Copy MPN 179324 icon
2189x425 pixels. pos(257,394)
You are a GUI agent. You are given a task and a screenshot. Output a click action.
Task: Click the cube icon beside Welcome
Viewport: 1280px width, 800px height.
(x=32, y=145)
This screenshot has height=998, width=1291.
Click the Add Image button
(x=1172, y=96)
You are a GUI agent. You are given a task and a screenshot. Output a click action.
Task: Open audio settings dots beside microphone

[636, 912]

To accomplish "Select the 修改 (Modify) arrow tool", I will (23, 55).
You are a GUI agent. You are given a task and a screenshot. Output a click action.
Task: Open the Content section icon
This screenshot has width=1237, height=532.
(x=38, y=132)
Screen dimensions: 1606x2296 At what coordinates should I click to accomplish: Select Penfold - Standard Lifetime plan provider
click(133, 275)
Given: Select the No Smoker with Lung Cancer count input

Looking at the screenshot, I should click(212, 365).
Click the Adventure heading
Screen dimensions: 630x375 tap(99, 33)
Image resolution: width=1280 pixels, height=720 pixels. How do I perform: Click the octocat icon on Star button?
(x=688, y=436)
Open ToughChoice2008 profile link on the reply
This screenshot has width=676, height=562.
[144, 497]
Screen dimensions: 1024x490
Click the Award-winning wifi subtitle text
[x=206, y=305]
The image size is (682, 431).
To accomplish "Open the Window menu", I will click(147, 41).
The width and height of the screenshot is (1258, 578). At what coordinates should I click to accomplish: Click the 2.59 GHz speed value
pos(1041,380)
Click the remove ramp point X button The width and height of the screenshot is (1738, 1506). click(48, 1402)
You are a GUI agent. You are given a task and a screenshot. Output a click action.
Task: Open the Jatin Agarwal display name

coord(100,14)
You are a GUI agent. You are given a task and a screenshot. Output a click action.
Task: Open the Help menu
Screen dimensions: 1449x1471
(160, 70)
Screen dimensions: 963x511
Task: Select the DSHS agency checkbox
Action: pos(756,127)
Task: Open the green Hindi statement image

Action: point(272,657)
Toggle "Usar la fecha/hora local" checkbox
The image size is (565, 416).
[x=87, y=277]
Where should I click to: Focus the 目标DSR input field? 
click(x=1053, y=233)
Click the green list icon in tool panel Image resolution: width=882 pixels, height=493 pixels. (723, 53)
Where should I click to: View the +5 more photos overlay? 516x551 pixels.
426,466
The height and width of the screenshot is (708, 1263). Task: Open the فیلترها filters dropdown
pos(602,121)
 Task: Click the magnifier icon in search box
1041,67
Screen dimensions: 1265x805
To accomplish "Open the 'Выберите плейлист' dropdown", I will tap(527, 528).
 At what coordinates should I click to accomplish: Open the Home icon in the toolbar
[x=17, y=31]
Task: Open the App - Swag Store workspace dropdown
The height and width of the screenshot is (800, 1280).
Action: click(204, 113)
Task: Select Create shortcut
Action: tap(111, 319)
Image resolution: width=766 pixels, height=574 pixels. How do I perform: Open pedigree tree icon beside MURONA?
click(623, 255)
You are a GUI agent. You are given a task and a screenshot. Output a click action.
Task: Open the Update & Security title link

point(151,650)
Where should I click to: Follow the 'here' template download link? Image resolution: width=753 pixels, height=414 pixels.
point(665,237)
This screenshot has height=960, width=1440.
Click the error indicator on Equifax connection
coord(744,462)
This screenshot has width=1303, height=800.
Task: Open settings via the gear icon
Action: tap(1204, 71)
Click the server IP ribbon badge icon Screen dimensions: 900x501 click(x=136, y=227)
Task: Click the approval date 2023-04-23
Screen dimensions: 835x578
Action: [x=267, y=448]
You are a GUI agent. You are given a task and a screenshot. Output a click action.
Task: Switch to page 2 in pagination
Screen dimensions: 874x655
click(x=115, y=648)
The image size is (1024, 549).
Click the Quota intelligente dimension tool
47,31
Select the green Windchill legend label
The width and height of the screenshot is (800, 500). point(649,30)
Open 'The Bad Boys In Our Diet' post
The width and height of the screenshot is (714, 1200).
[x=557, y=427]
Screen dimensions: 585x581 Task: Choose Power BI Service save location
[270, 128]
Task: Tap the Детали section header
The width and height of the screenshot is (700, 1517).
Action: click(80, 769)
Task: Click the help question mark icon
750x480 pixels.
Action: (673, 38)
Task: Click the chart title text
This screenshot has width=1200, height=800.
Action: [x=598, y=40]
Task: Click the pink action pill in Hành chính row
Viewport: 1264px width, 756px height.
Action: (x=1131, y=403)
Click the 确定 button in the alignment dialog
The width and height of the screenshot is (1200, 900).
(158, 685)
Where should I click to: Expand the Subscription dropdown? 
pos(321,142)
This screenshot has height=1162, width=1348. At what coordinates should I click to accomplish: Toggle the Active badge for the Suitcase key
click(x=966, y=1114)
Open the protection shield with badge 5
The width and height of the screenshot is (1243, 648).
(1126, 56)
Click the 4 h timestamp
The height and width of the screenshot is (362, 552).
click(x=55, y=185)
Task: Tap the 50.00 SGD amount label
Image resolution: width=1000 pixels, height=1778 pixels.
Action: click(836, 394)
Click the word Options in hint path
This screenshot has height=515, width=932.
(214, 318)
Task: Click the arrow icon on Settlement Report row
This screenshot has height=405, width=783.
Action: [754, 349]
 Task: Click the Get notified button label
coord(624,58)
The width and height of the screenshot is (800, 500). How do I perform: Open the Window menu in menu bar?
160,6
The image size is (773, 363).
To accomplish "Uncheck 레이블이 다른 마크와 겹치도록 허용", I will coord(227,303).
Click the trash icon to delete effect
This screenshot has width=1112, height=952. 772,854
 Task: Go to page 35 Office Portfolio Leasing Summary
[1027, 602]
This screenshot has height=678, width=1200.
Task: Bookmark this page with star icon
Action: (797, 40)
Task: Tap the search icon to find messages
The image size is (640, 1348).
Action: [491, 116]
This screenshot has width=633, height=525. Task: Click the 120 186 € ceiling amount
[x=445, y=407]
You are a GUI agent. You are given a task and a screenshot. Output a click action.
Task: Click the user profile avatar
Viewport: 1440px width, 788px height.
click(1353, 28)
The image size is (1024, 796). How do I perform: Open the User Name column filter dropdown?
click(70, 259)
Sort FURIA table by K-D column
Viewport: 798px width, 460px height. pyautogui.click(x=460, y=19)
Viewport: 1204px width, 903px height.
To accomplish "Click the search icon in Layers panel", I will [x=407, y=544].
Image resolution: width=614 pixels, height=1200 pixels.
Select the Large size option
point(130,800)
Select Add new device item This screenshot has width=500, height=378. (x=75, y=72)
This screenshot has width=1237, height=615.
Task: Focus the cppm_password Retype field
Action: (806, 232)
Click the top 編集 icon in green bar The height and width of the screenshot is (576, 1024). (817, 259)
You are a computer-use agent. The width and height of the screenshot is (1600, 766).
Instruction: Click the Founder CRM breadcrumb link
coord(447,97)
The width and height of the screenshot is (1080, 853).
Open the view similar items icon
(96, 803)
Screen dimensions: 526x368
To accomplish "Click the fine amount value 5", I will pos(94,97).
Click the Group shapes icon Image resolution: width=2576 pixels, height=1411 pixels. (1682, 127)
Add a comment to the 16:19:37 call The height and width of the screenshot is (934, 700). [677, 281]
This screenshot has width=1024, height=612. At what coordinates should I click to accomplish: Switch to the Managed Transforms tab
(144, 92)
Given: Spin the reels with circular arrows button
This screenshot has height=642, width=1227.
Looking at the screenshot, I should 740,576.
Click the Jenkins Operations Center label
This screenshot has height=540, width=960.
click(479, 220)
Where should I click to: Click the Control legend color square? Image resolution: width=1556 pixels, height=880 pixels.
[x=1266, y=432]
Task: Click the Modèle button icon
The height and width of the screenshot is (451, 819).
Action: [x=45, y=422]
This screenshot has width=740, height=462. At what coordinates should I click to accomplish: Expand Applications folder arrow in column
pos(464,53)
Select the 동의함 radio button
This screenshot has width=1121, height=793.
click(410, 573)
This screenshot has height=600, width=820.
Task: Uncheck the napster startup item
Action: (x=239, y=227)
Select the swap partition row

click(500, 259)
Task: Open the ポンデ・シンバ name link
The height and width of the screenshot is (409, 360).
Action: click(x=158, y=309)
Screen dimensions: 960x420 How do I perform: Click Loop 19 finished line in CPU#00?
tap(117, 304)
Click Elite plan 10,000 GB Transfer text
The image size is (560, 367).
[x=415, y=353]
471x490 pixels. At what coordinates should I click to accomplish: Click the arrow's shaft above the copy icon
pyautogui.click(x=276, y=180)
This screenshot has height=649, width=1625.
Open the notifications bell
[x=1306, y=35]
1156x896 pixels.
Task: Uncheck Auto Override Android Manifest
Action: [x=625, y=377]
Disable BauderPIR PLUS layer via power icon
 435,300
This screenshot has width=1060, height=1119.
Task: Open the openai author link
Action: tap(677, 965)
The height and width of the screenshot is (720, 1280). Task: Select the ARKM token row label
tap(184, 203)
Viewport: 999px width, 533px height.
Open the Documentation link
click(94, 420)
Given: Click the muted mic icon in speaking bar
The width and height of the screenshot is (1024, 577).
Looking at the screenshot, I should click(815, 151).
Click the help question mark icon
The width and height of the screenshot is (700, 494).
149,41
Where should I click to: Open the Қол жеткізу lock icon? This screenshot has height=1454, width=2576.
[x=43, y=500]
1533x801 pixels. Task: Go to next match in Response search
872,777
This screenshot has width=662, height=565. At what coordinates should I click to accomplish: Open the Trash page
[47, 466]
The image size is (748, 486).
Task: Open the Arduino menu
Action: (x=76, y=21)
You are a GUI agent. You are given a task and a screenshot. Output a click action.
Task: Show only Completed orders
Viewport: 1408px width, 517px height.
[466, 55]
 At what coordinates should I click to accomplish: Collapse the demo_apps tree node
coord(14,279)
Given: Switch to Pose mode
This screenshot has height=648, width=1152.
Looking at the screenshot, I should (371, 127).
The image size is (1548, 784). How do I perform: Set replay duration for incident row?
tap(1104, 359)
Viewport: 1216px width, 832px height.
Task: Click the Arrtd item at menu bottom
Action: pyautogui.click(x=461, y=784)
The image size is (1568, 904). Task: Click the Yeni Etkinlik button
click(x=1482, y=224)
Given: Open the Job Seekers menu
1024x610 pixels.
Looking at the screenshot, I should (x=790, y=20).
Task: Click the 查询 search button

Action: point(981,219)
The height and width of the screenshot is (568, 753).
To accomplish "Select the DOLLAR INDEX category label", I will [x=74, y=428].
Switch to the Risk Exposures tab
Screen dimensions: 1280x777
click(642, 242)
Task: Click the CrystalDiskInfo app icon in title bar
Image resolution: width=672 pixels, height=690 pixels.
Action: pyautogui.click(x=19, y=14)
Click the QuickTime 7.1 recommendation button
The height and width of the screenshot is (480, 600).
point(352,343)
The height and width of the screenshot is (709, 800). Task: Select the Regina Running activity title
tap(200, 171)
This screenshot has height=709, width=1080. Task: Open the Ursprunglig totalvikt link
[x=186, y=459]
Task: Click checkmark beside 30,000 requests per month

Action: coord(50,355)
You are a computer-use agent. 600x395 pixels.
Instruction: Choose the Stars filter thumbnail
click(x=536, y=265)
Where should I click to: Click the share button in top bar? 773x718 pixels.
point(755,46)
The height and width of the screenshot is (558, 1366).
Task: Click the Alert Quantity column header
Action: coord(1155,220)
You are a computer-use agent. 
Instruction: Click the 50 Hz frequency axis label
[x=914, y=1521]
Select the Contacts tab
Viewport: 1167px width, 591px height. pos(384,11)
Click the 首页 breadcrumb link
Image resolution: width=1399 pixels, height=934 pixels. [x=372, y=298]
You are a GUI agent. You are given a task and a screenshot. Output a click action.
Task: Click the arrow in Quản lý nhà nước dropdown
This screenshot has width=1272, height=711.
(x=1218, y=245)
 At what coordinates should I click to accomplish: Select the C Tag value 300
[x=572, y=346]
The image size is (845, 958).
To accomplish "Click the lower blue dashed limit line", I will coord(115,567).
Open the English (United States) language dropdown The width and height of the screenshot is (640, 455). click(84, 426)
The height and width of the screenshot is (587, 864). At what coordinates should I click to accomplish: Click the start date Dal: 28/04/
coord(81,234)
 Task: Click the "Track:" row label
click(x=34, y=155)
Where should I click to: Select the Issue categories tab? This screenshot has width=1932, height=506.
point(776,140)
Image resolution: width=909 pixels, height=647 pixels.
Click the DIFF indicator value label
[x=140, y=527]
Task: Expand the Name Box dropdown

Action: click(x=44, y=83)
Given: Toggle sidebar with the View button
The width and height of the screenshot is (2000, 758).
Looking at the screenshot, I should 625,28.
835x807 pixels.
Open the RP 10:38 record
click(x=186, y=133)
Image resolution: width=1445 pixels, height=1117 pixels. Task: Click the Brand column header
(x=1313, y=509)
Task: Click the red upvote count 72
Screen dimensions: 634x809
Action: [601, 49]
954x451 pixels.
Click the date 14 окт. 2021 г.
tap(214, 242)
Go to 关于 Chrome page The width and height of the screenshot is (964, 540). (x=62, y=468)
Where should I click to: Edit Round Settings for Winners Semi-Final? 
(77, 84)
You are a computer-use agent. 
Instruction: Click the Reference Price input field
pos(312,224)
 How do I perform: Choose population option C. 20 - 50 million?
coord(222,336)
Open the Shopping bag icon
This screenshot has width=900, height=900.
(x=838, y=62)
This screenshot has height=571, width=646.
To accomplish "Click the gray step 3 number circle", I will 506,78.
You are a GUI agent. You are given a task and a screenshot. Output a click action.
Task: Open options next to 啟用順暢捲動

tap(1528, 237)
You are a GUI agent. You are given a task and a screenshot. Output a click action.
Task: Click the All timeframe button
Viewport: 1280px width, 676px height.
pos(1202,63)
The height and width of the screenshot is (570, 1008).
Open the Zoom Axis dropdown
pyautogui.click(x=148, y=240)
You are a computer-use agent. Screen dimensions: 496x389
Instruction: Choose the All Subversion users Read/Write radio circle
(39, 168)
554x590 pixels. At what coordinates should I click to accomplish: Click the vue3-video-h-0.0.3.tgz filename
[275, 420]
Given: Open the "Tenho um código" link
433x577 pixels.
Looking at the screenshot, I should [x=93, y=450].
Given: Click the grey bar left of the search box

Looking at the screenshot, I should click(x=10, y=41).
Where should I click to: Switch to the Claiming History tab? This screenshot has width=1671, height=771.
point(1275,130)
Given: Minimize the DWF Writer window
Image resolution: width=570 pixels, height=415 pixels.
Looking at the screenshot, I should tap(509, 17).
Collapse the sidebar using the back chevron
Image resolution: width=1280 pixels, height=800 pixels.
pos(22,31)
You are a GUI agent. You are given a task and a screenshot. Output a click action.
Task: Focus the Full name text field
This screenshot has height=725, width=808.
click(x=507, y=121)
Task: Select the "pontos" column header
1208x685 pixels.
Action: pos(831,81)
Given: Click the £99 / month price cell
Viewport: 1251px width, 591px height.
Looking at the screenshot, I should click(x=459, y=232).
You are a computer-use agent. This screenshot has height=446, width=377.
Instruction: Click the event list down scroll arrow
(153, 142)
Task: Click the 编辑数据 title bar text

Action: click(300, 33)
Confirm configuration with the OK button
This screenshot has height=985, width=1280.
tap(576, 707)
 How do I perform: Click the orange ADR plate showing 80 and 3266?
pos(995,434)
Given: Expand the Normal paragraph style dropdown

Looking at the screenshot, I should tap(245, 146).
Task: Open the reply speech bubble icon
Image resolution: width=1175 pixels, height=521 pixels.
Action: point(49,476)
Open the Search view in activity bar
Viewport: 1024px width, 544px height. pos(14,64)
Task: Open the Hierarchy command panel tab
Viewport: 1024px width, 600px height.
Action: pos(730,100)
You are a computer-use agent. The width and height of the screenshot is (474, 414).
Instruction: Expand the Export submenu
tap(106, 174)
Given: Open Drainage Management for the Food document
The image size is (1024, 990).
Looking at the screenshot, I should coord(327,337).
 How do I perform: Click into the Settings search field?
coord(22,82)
.....
■ WORK TASK ■
Check each line of the preceding material for the word "question", then state how many lines contain it, with no other text.

■ TASK RESPONSE ■
2